Write out every line of the following entries word for word, leaving the pictures out of the answer.

==== Working data ====

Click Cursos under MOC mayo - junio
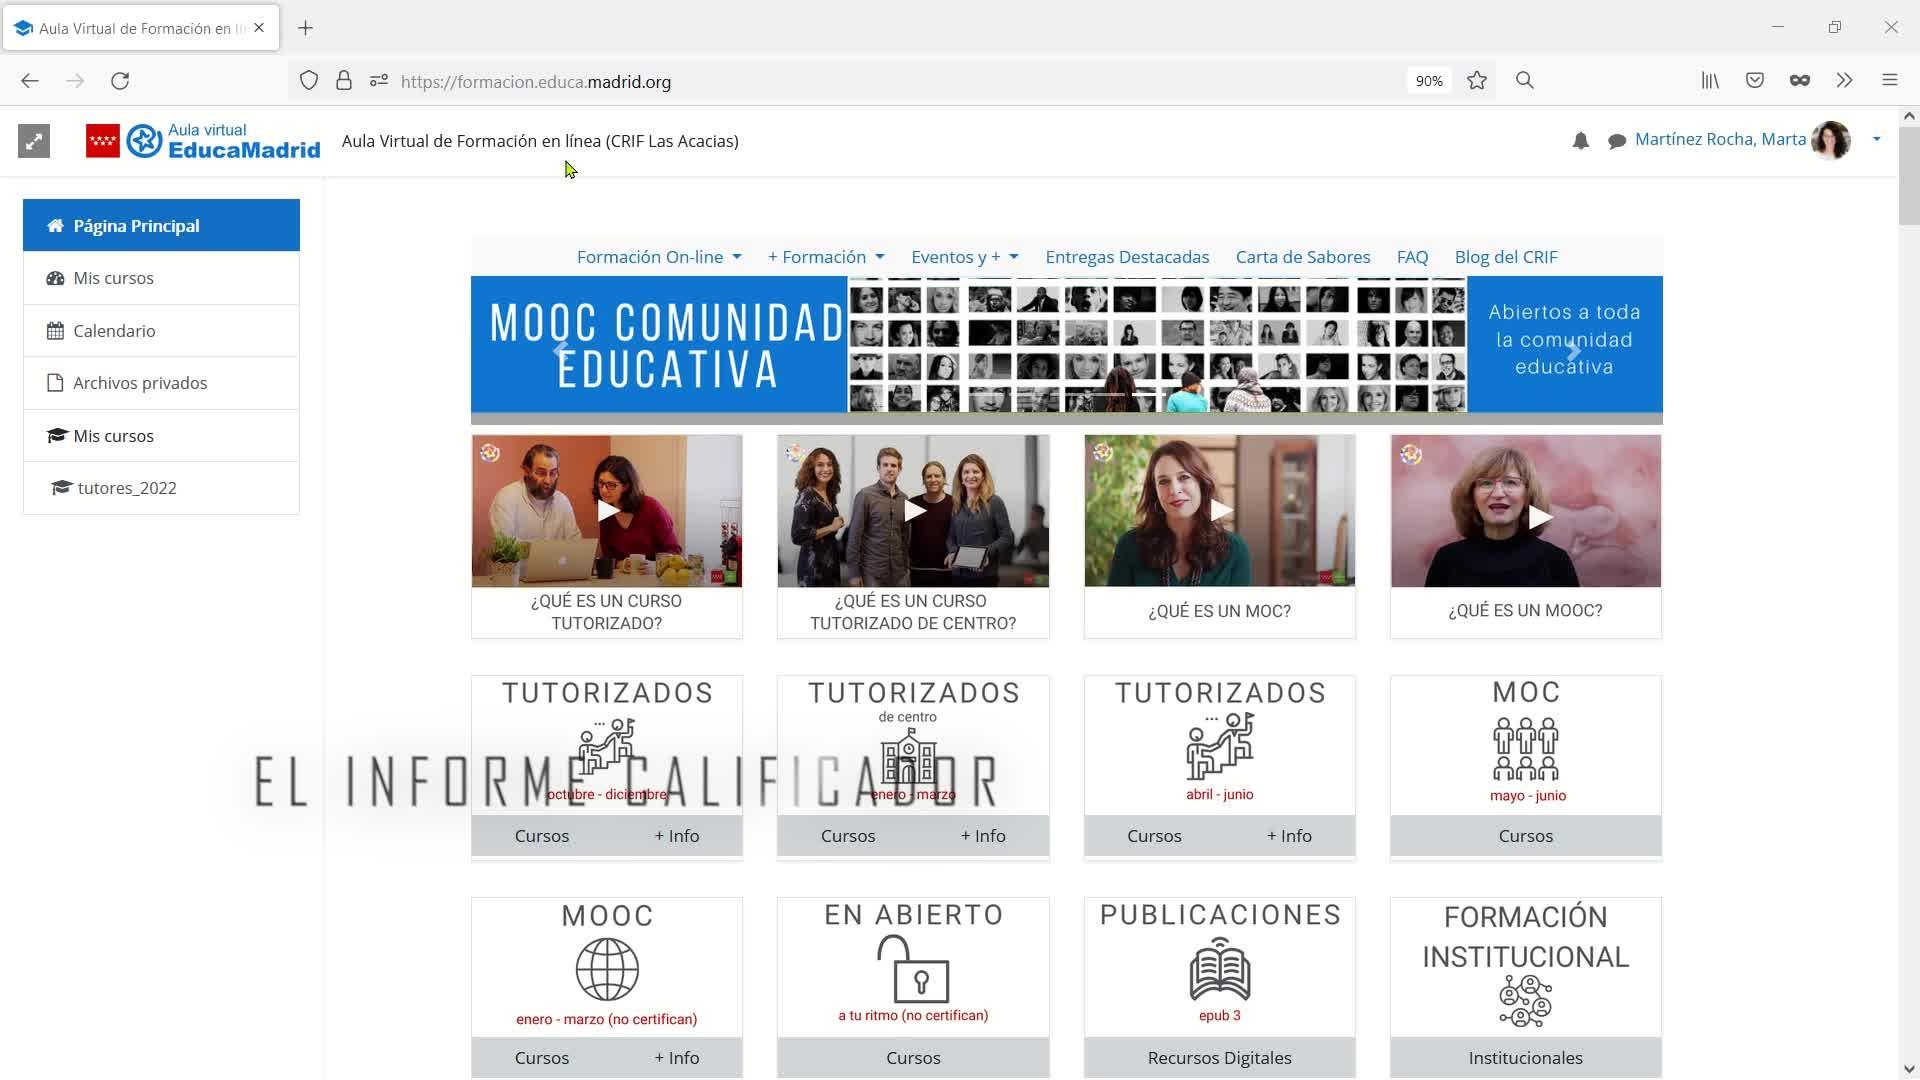point(1525,836)
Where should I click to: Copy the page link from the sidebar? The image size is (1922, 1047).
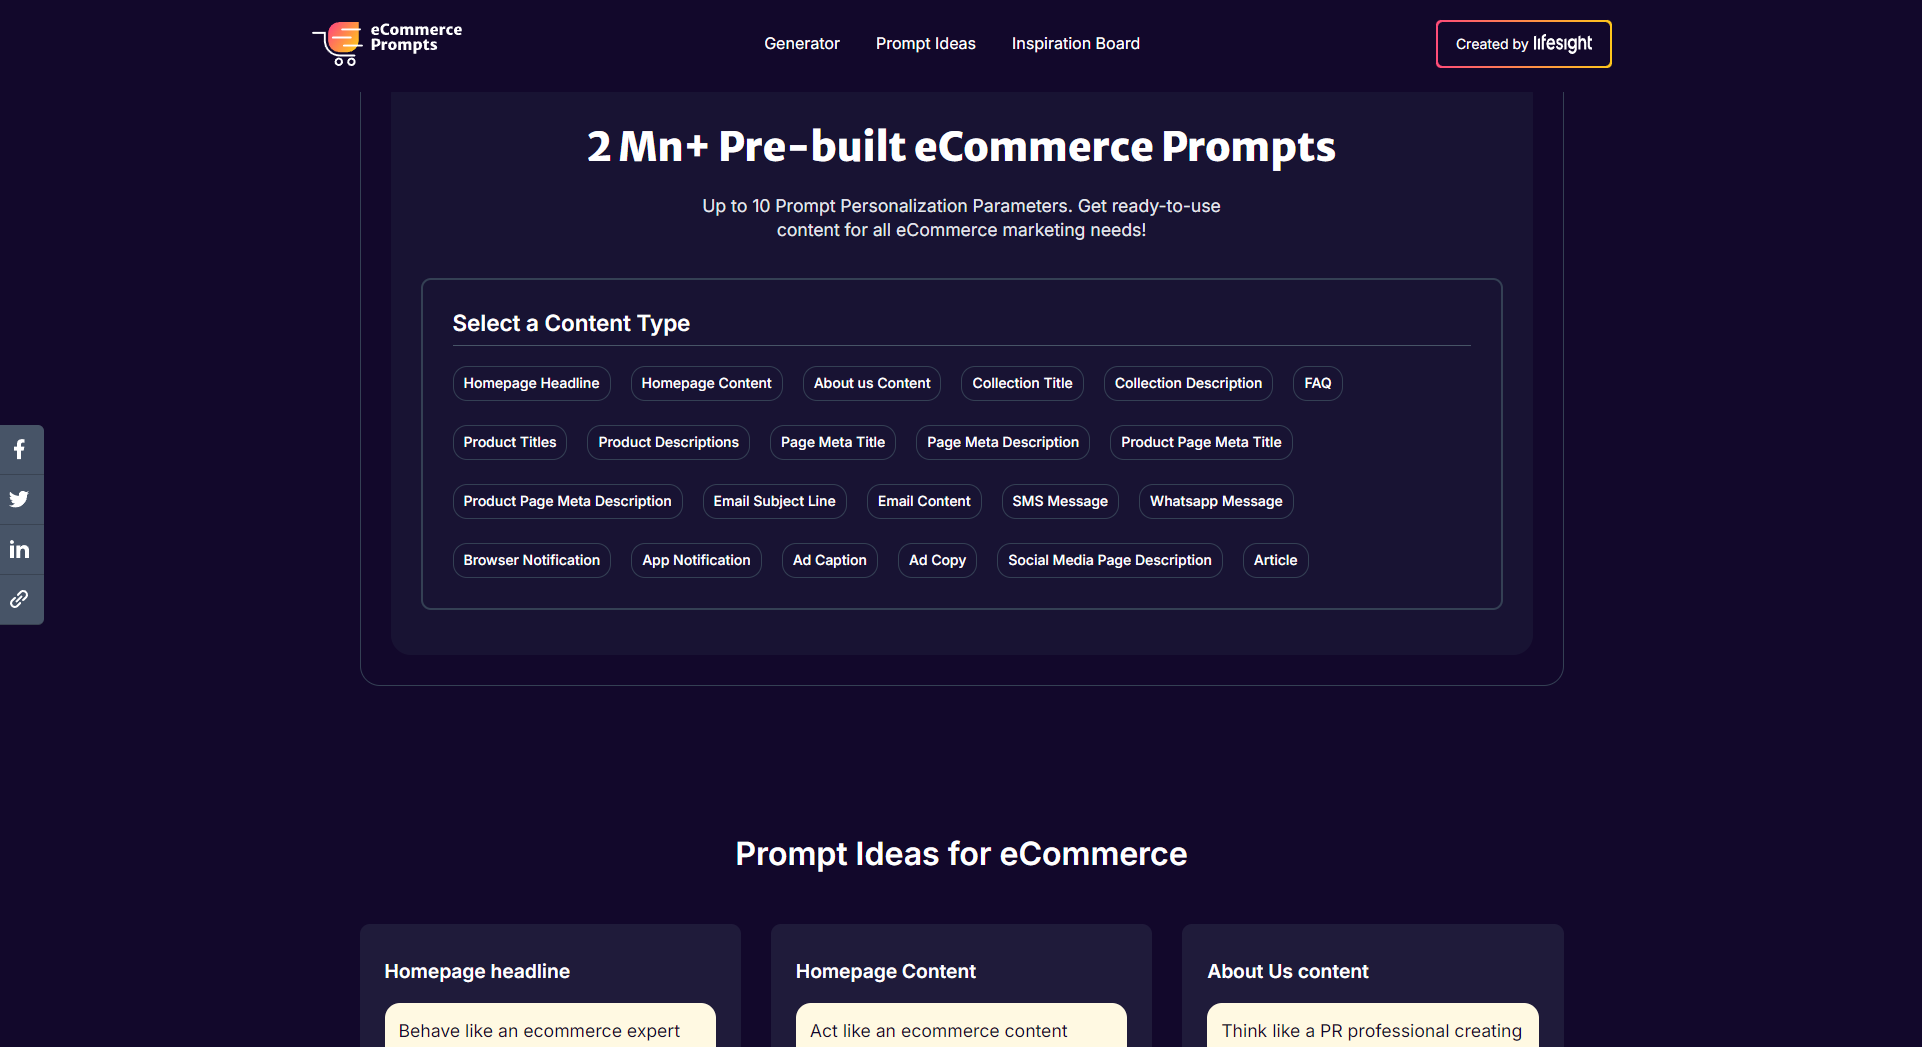pos(21,599)
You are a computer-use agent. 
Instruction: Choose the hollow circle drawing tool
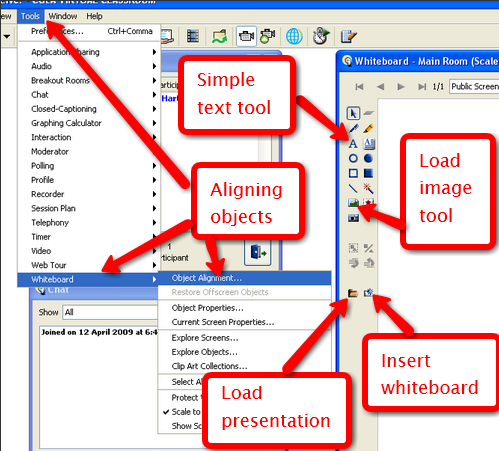[353, 158]
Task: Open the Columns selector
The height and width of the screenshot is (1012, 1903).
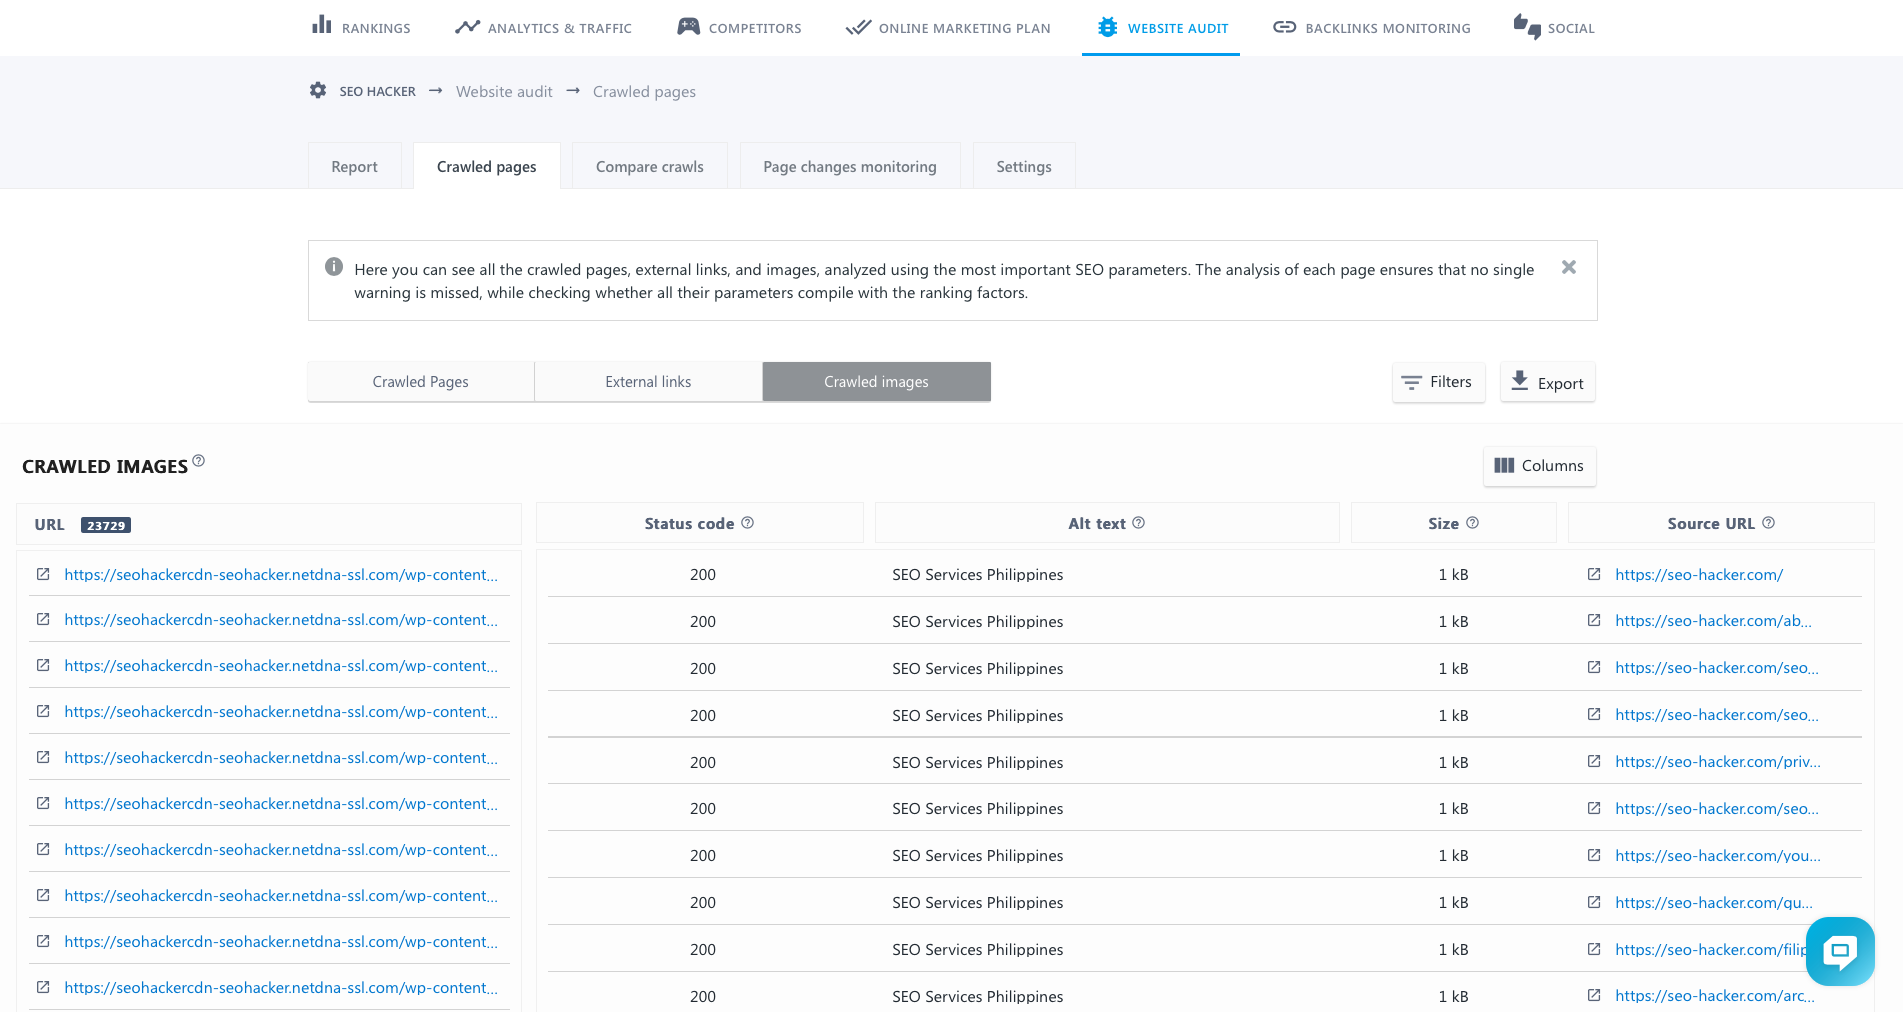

====

### Right answer:
Click Cursos under MOC mayo - junio
point(1525,836)
Where should I click to: Copy the page link from the sidebar? The image size is (1922, 1047).
pos(21,599)
You are a computer-use agent. 
Instruction: Choose the hollow circle drawing tool
[353, 158]
Task: Open the Columns selector
The height and width of the screenshot is (1012, 1903).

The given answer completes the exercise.